- WORK REQUIRED -
Where a line of the listing below includes the word "screenshot", reproduce that line.

- MATERIALS PROVIDED -
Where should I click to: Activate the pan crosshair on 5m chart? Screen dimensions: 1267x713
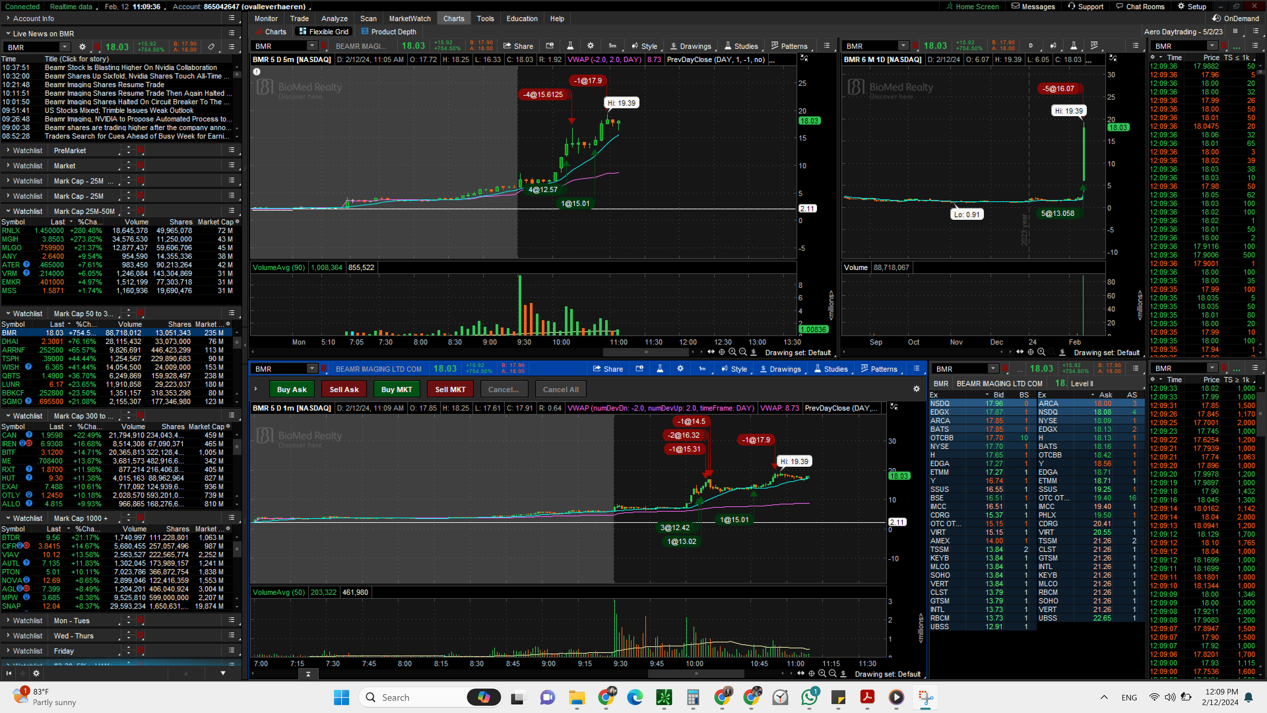(722, 352)
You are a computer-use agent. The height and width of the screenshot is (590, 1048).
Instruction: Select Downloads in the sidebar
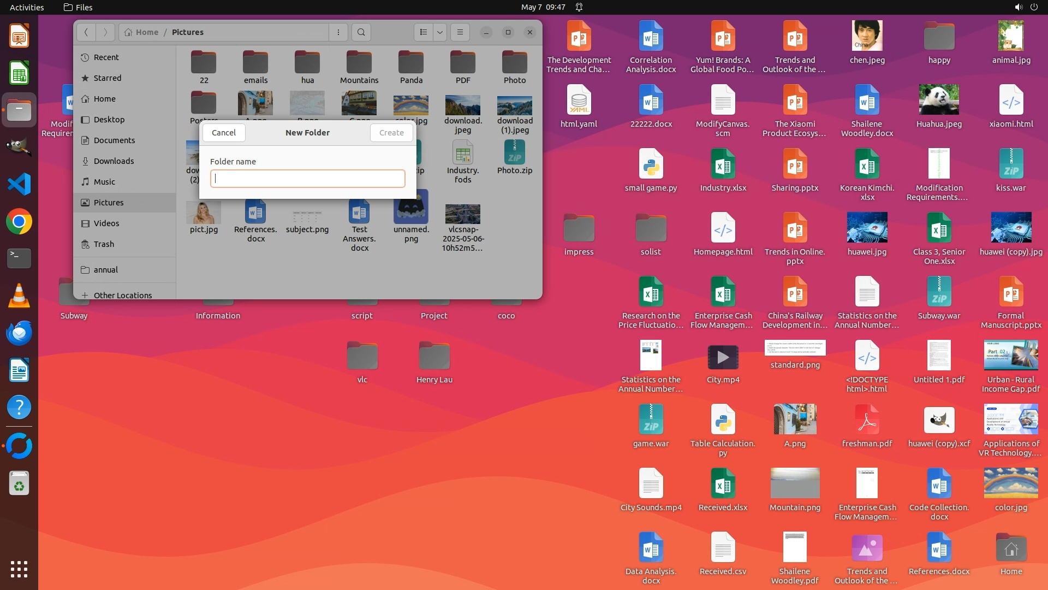tap(114, 161)
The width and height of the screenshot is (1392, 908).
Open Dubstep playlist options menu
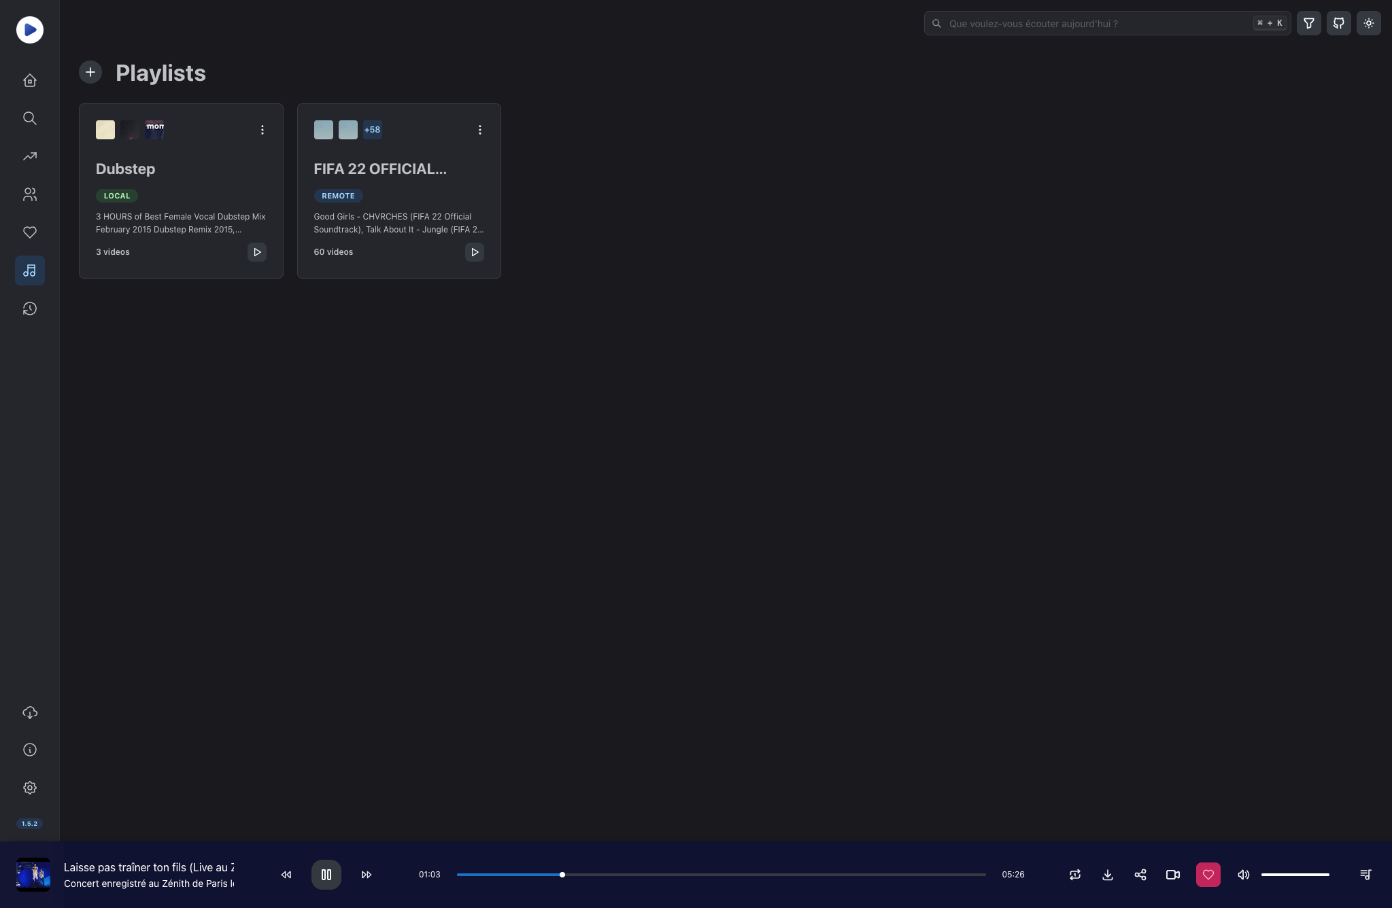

- RESPONSE TO THIS EXERCISE -
You are a computer-use agent. The height and width of the screenshot is (590, 1048).
The width and height of the screenshot is (1392, 908).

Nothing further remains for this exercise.